■ **Data supplied**
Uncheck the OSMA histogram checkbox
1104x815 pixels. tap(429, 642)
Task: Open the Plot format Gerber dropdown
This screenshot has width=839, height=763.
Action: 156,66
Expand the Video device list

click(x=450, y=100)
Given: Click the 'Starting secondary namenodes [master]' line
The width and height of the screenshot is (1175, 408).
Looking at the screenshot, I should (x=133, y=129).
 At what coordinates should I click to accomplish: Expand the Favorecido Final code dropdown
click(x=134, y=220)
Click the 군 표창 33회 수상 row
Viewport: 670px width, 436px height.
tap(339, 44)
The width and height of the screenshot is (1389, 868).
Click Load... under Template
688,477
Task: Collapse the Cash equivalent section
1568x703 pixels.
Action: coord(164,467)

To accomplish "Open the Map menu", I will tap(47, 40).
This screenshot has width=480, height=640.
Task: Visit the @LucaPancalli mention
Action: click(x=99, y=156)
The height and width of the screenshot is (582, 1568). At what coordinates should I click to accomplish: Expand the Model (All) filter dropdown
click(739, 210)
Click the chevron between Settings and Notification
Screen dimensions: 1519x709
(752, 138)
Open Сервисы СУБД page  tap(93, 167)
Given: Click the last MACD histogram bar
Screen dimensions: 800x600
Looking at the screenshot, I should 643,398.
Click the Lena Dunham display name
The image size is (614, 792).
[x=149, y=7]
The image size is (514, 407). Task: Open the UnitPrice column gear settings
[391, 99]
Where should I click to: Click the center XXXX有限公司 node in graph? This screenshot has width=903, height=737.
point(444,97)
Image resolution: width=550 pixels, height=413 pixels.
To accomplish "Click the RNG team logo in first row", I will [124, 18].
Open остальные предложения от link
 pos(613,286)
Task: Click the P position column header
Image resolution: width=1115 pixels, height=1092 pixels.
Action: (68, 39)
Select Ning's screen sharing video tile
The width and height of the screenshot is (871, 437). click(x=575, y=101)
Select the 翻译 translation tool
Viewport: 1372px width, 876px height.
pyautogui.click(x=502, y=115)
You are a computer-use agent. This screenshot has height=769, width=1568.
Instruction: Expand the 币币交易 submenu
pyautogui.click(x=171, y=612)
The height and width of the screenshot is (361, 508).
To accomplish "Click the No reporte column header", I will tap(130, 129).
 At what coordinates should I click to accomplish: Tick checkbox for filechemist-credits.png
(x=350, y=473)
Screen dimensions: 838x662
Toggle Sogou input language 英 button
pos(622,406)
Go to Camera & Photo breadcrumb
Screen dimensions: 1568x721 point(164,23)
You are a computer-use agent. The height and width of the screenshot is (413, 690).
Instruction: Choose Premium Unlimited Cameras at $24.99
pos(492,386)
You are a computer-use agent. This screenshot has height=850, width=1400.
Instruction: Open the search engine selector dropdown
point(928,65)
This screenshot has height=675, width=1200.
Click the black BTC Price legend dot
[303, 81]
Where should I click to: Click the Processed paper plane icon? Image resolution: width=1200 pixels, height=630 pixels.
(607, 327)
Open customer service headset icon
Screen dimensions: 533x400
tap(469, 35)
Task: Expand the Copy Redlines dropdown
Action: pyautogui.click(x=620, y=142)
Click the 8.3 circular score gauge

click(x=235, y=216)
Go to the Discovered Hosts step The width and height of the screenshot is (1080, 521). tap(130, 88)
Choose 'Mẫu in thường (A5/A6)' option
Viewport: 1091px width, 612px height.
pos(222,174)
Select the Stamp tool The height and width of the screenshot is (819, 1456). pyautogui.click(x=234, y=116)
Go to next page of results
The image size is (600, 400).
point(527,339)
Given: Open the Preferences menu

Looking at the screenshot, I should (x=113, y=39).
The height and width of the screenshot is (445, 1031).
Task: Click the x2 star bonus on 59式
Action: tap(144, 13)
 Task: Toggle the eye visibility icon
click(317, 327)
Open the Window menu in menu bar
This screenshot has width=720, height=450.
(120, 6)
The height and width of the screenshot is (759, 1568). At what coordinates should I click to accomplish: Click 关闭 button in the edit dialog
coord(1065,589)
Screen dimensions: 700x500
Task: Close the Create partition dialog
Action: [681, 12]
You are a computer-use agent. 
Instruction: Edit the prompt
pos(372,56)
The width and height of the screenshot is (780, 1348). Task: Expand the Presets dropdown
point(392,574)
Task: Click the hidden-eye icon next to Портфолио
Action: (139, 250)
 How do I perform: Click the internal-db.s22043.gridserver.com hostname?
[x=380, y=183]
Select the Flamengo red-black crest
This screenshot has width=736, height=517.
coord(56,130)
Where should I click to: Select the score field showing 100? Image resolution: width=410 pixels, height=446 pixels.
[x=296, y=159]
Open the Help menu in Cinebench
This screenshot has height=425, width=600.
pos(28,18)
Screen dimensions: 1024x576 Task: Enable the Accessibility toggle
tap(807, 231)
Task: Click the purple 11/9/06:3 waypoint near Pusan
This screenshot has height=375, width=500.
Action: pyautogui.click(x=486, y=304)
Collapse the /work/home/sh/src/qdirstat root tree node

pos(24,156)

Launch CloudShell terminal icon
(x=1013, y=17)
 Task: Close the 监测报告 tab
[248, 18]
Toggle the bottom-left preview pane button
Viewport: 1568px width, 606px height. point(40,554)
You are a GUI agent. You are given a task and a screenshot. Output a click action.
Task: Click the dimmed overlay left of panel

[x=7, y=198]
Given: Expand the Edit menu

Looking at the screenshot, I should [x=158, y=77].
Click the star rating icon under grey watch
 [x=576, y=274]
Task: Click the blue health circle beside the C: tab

■ **Your objective**
Copy the whole listing once more, exactly.

■ **Task solution**
Uncheck the OSMA histogram checkbox
1104x815 pixels. tap(429, 642)
Task: Open the Plot format Gerber dropdown
This screenshot has width=839, height=763.
Action: 156,66
Expand the Video device list

click(x=450, y=100)
Given: Click the 'Starting secondary namenodes [master]' line
The width and height of the screenshot is (1175, 408).
Looking at the screenshot, I should (x=133, y=129).
 At what coordinates should I click to accomplish: Expand the Favorecido Final code dropdown
click(x=134, y=220)
Click the 군 표창 33회 수상 row
Viewport: 670px width, 436px height.
tap(339, 44)
The width and height of the screenshot is (1389, 868).
Click Load... under Template
688,477
Task: Collapse the Cash equivalent section
1568x703 pixels.
Action: coord(164,467)

To accomplish "Open the Map menu", I will tap(47, 40).
This screenshot has width=480, height=640.
Task: Visit the @LucaPancalli mention
Action: click(x=99, y=156)
The height and width of the screenshot is (582, 1568). At what coordinates should I click to accomplish: Expand the Model (All) filter dropdown
click(739, 210)
Click the chevron between Settings and Notification
Screen dimensions: 1519x709
(752, 138)
Open Сервисы СУБД page  tap(93, 167)
Given: Click the last MACD histogram bar
Screen dimensions: 800x600
Looking at the screenshot, I should 643,398.
Click the Lena Dunham display name
The image size is (614, 792).
[x=149, y=7]
The image size is (514, 407). Task: Open the UnitPrice column gear settings
[391, 99]
Where should I click to: Click the center XXXX有限公司 node in graph? This screenshot has width=903, height=737.
point(444,97)
Image resolution: width=550 pixels, height=413 pixels.
To accomplish "Click the RNG team logo in first row", I will [124, 18].
Open остальные предложения от link
 pos(613,286)
Task: Click the P position column header
Image resolution: width=1115 pixels, height=1092 pixels.
Action: (68, 39)
Select Ning's screen sharing video tile
The width and height of the screenshot is (871, 437). click(x=575, y=101)
Select the 翻译 translation tool
Viewport: 1372px width, 876px height.
pyautogui.click(x=502, y=115)
You are a computer-use agent. This screenshot has height=769, width=1568.
Instruction: Expand the 币币交易 submenu
pyautogui.click(x=171, y=612)
The height and width of the screenshot is (361, 508).
To accomplish "Click the No reporte column header", I will tap(130, 129).
 At what coordinates should I click to accomplish: Tick checkbox for filechemist-credits.png
(x=350, y=473)
Screen dimensions: 838x662
Toggle Sogou input language 英 button
pos(622,406)
Go to Camera & Photo breadcrumb
Screen dimensions: 1568x721 point(164,23)
You are a computer-use agent. The height and width of the screenshot is (413, 690).
Instruction: Choose Premium Unlimited Cameras at $24.99
pos(492,386)
You are a computer-use agent. This screenshot has height=850, width=1400.
Instruction: Open the search engine selector dropdown
point(928,65)
This screenshot has height=675, width=1200.
Click the black BTC Price legend dot
[303, 81]
Where should I click to: Click the Processed paper plane icon? Image resolution: width=1200 pixels, height=630 pixels.
(607, 327)
Open customer service headset icon
Screen dimensions: 533x400
tap(469, 35)
Task: Expand the Copy Redlines dropdown
Action: pyautogui.click(x=620, y=142)
Click the 8.3 circular score gauge

click(x=235, y=216)
Go to the Discovered Hosts step The width and height of the screenshot is (1080, 521). tap(130, 88)
Choose 'Mẫu in thường (A5/A6)' option
Viewport: 1091px width, 612px height.
pos(222,174)
Select the Stamp tool The height and width of the screenshot is (819, 1456). pyautogui.click(x=234, y=116)
Go to next page of results
The image size is (600, 400).
point(527,339)
Given: Open the Preferences menu

Looking at the screenshot, I should (x=113, y=39).
The height and width of the screenshot is (445, 1031).
Task: Click the x2 star bonus on 59式
Action: tap(144, 13)
 Task: Toggle the eye visibility icon
click(317, 327)
Open the Window menu in menu bar
This screenshot has width=720, height=450.
(120, 6)
The height and width of the screenshot is (759, 1568). At what coordinates should I click to accomplish: Click 关闭 button in the edit dialog
coord(1065,589)
Screen dimensions: 700x500
Task: Close the Create partition dialog
Action: [681, 12]
You are a computer-use agent. 
Instruction: Edit the prompt
pos(372,56)
The width and height of the screenshot is (780, 1348). Task: Expand the Presets dropdown
point(392,574)
Task: Click the hidden-eye icon next to Портфолио
Action: (139, 250)
 How do I perform: Click the internal-db.s22043.gridserver.com hostname?
[x=380, y=183]
Select the Flamengo red-black crest
This screenshot has width=736, height=517.
coord(56,130)
Where should I click to: Select the score field showing 100? Image resolution: width=410 pixels, height=446 pixels.
[x=296, y=159]
Open the Help menu in Cinebench
This screenshot has height=425, width=600.
pos(28,18)
Screen dimensions: 1024x576 Task: Enable the Accessibility toggle
tap(807, 231)
Task: Click the purple 11/9/06:3 waypoint near Pusan
This screenshot has height=375, width=500.
Action: pyautogui.click(x=486, y=304)
Collapse the /work/home/sh/src/qdirstat root tree node

pos(24,156)

Launch CloudShell terminal icon
(x=1013, y=17)
 Task: Close the 监测报告 tab
[248, 18]
Toggle the bottom-left preview pane button
Viewport: 1568px width, 606px height. point(40,554)
You are a GUI agent. You are given a task and a screenshot. Output a click action.
Task: Click the dimmed overlay left of panel

[x=7, y=198]
Given: Expand the Edit menu

Looking at the screenshot, I should [x=158, y=77].
Click the star rating icon under grey watch
 [x=576, y=274]
Task: Click the blue health circle beside the C: tab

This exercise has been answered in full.